- **TASK OBJECTIVE**
From the line containing "How do I perform: Call" to the end of the data, retype every line exactly and nothing else. Drop the pictures.

......

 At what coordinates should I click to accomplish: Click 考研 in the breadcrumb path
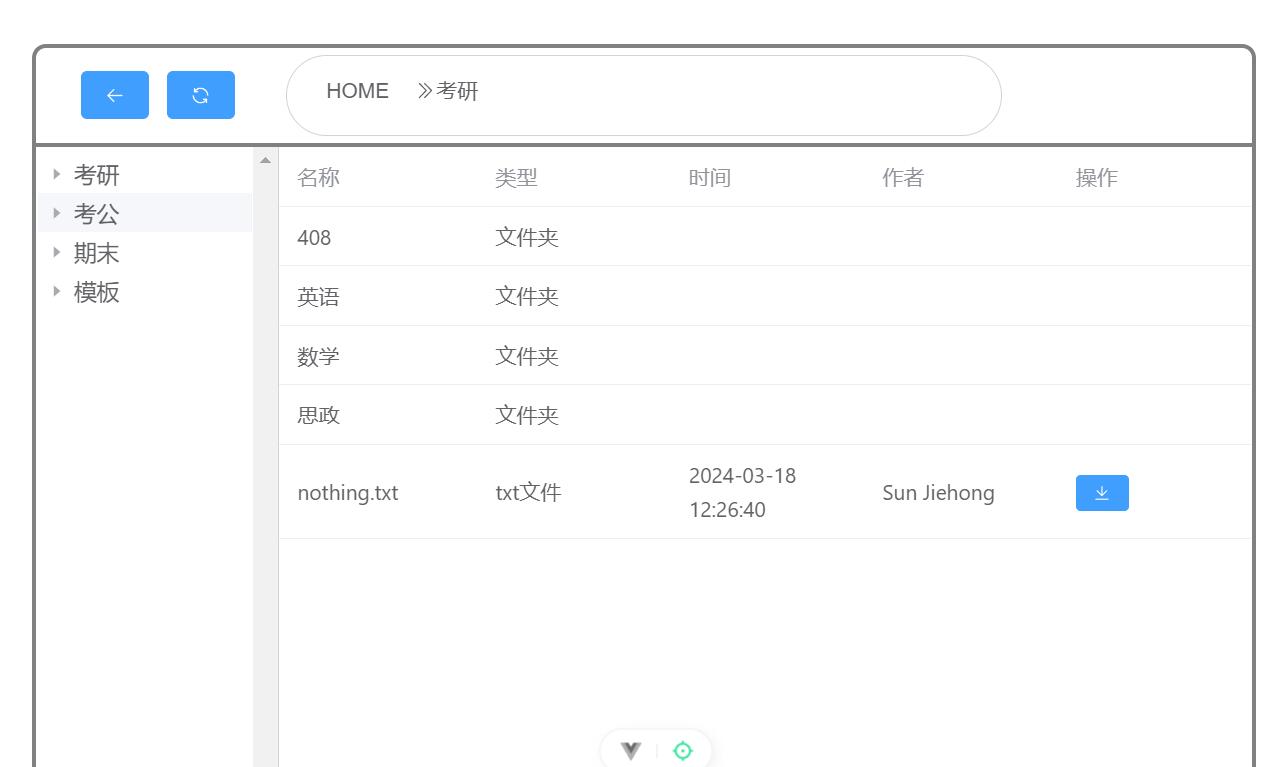(x=458, y=91)
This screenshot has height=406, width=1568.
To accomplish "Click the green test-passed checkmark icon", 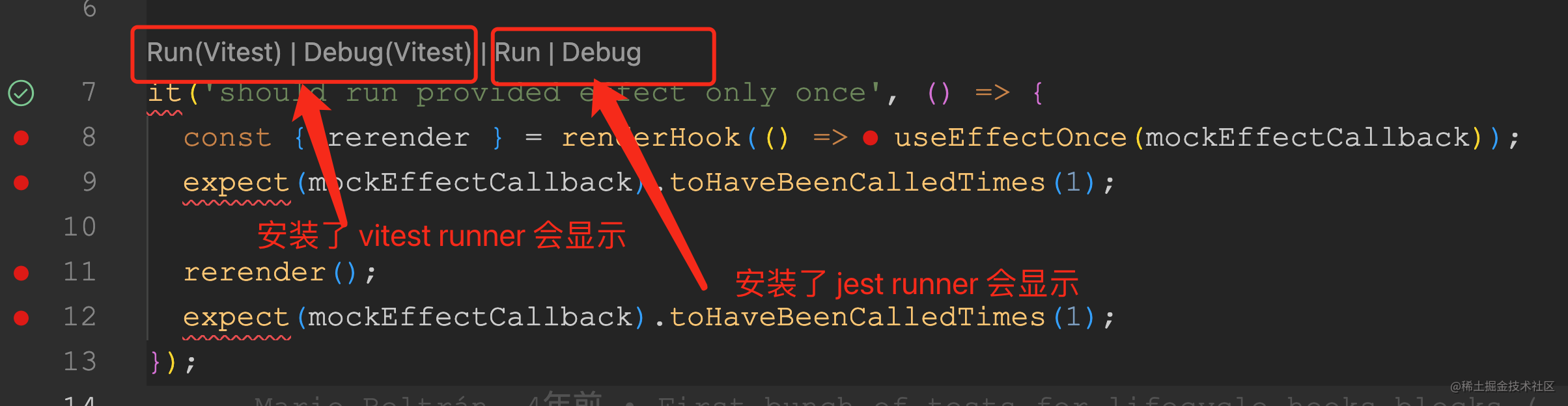I will click(x=21, y=93).
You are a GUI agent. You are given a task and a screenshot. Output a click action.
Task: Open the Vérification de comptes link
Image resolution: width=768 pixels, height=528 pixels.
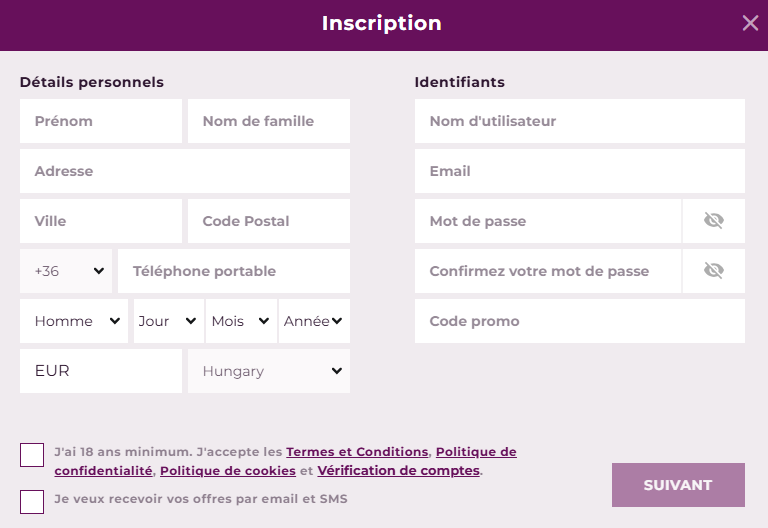(398, 471)
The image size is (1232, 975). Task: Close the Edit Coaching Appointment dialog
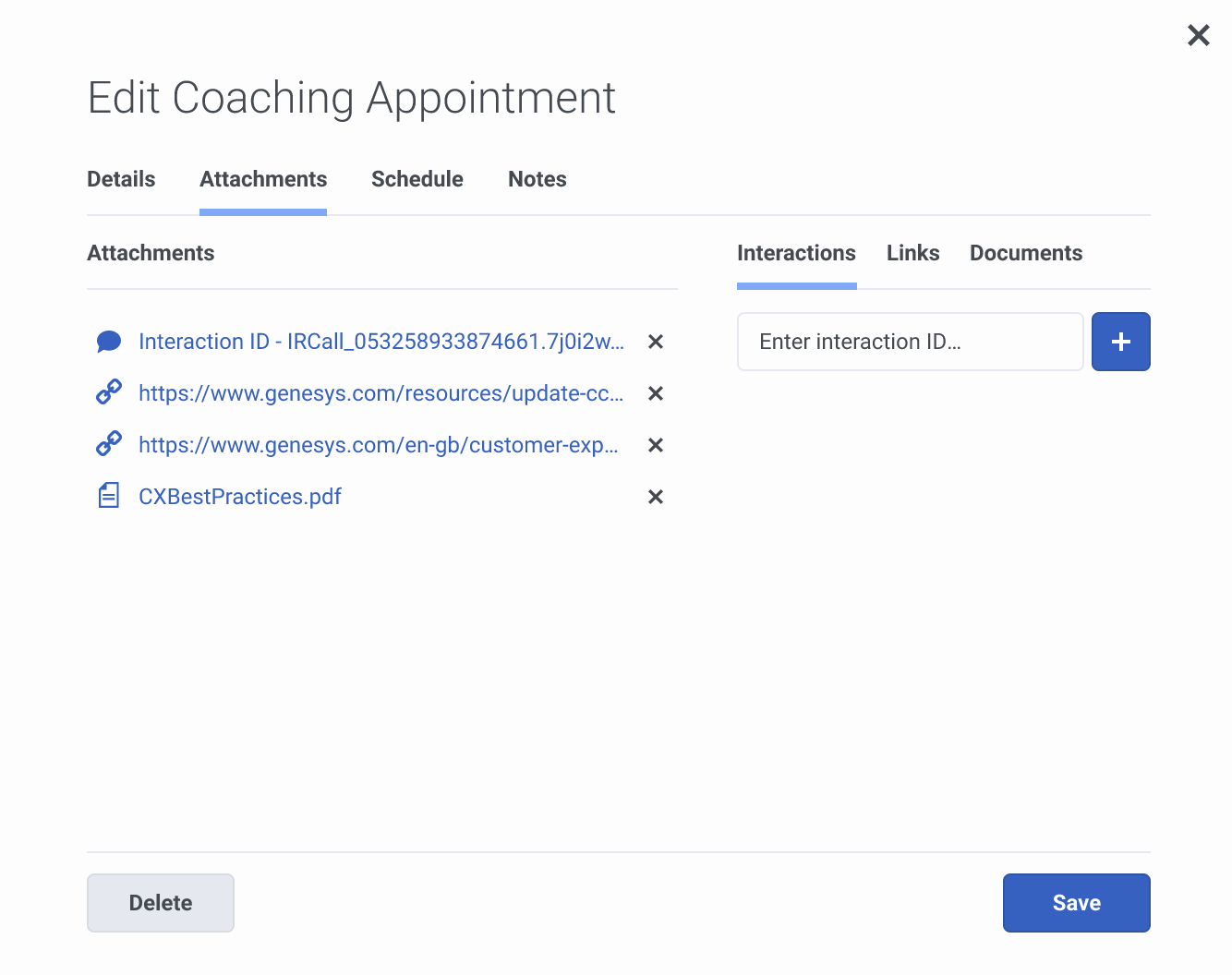coord(1198,35)
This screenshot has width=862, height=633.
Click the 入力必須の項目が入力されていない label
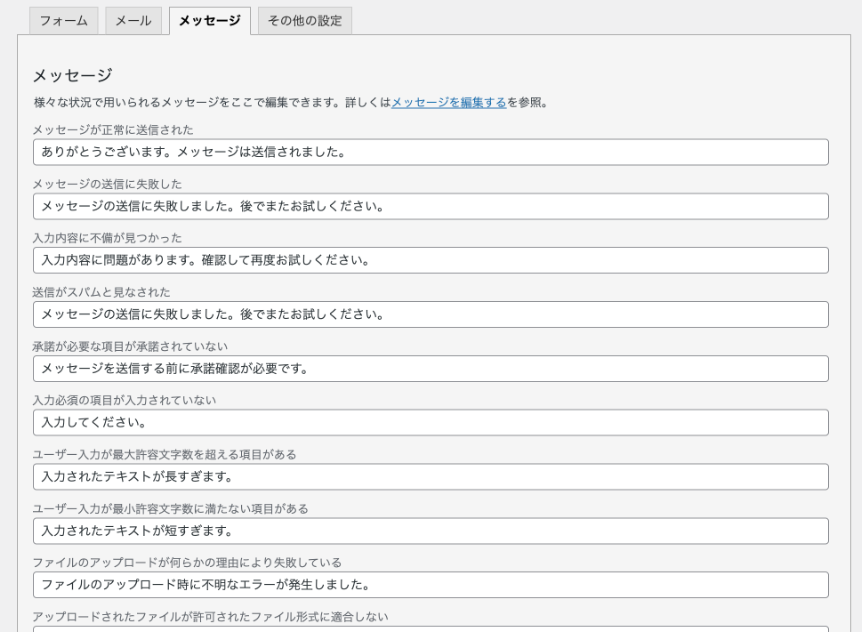click(124, 400)
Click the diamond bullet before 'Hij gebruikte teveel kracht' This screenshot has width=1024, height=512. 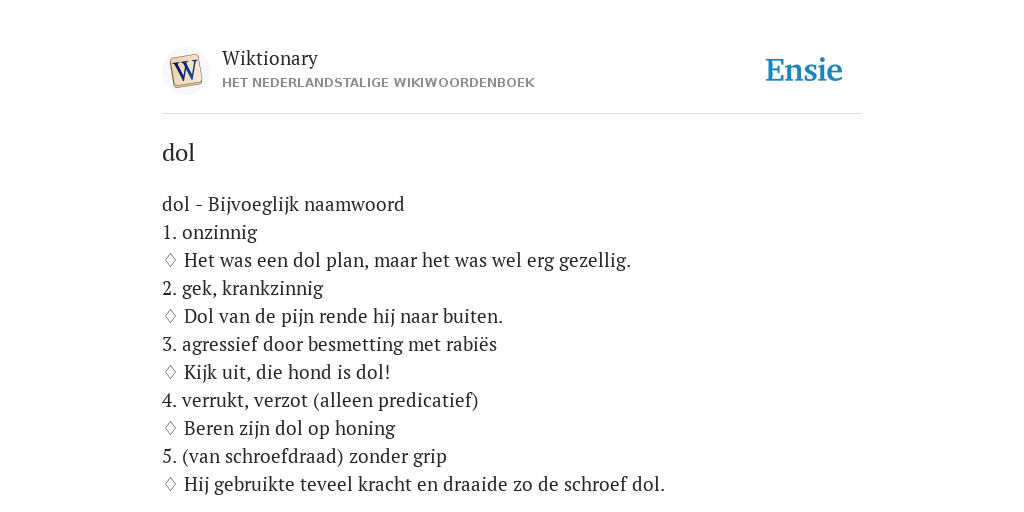click(170, 485)
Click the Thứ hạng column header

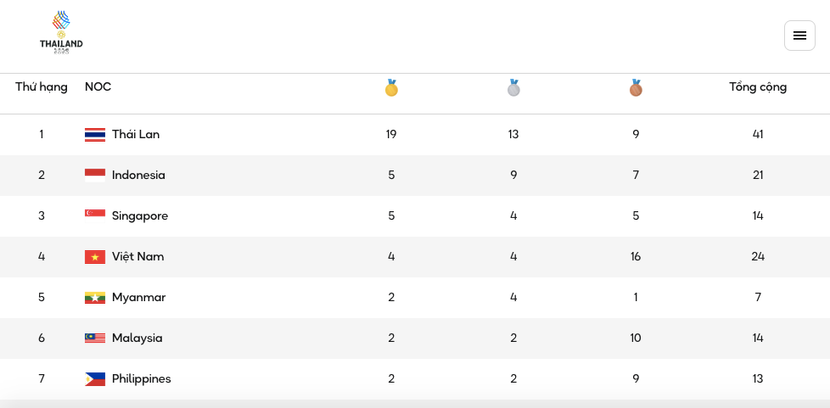41,87
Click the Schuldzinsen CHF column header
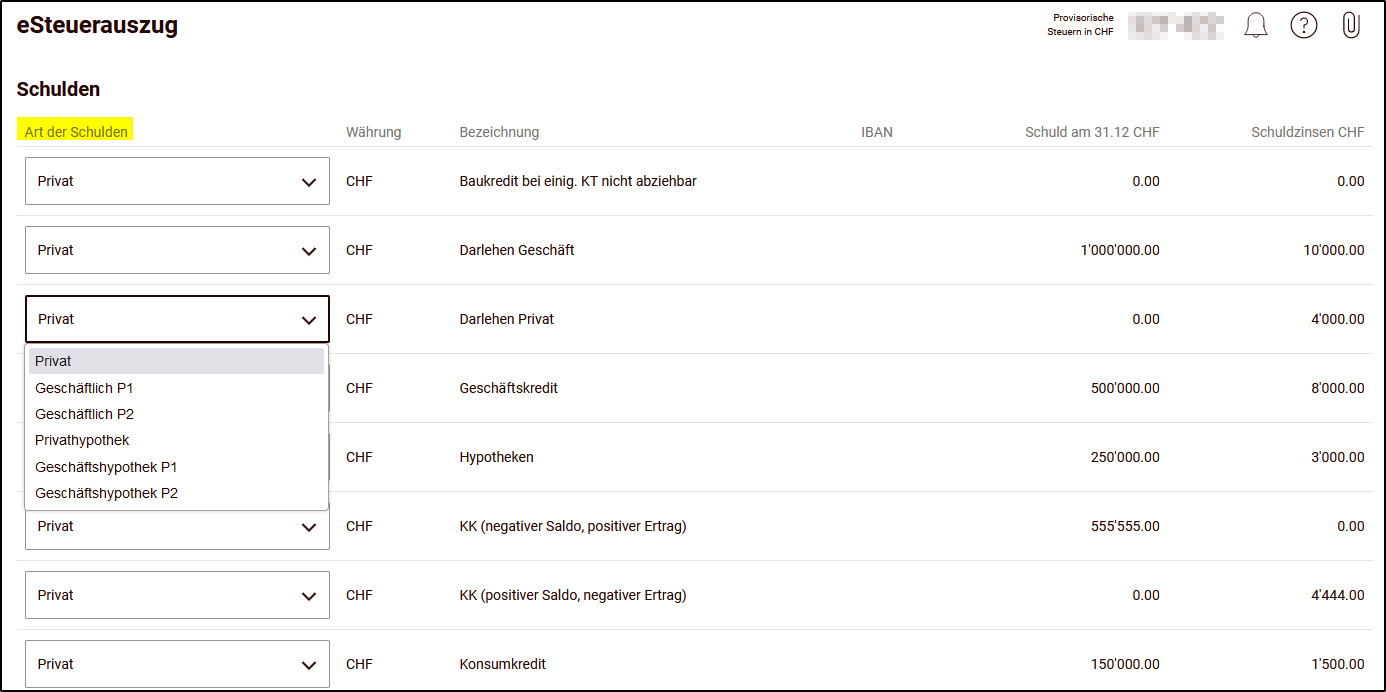This screenshot has height=692, width=1386. tap(1308, 132)
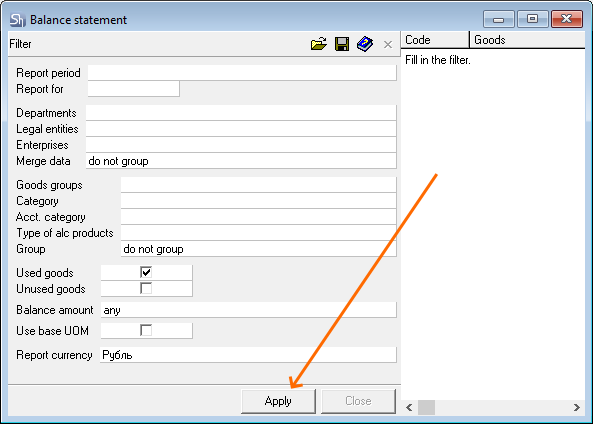Uncheck the Used goods checkbox
Screen dimensions: 593x424
pyautogui.click(x=146, y=272)
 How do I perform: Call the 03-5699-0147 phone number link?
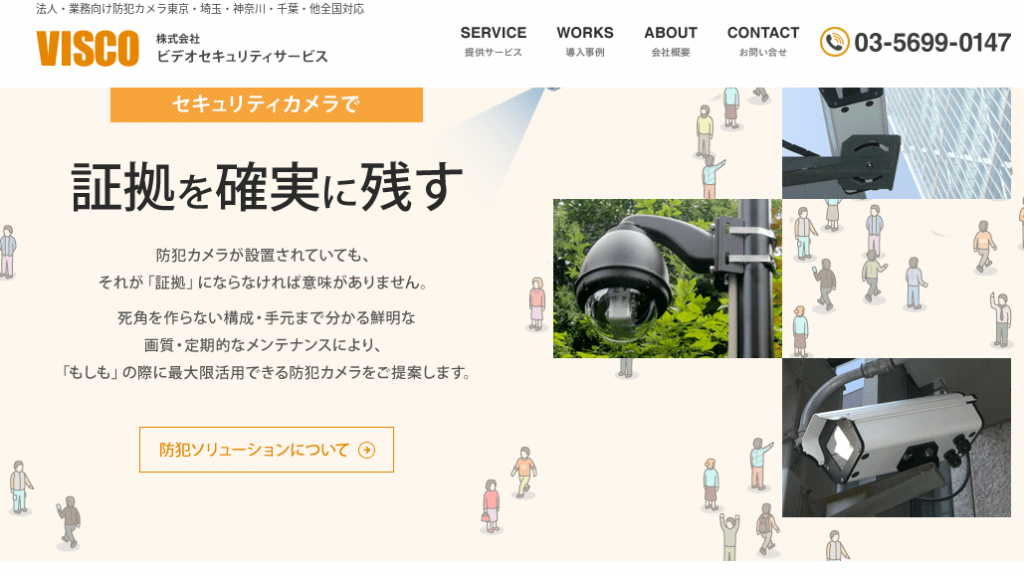(931, 43)
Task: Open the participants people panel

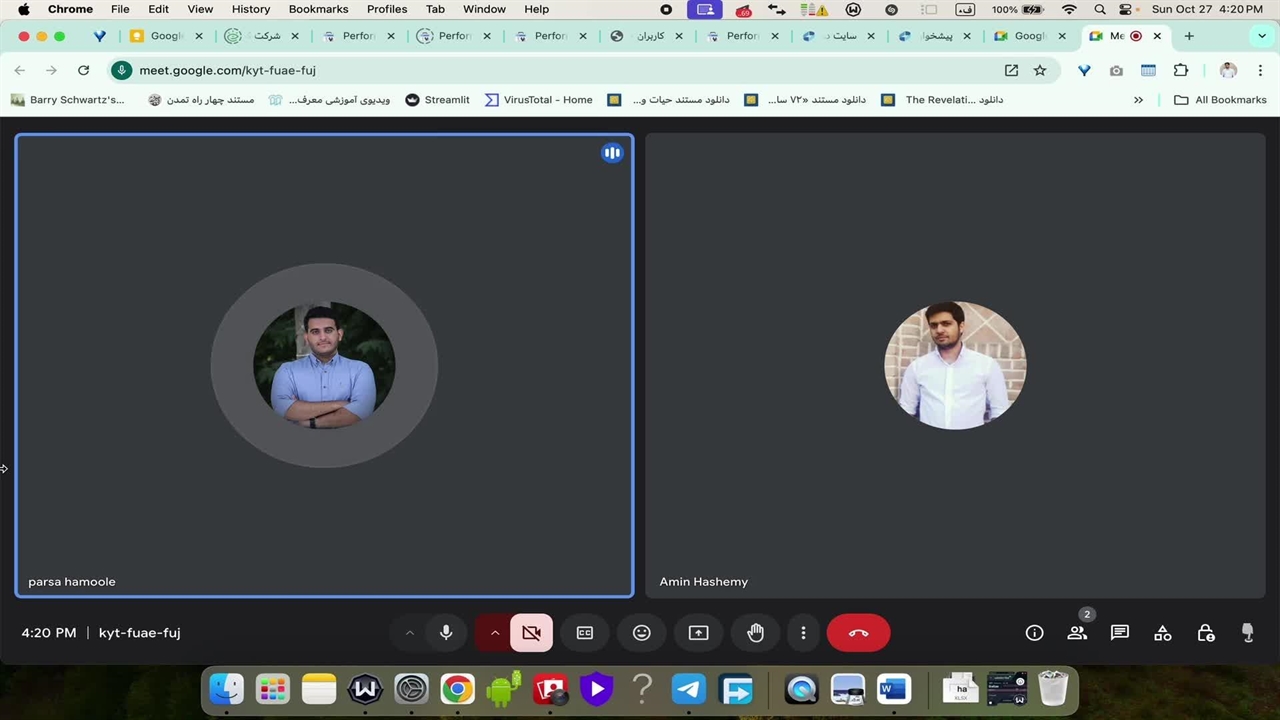Action: 1077,633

......

- **TASK ANSWER**
 How do I perform: Call the 03-5699-0147 phone number link?
(931, 43)
Task: Open the participants people panel

Action: 1077,633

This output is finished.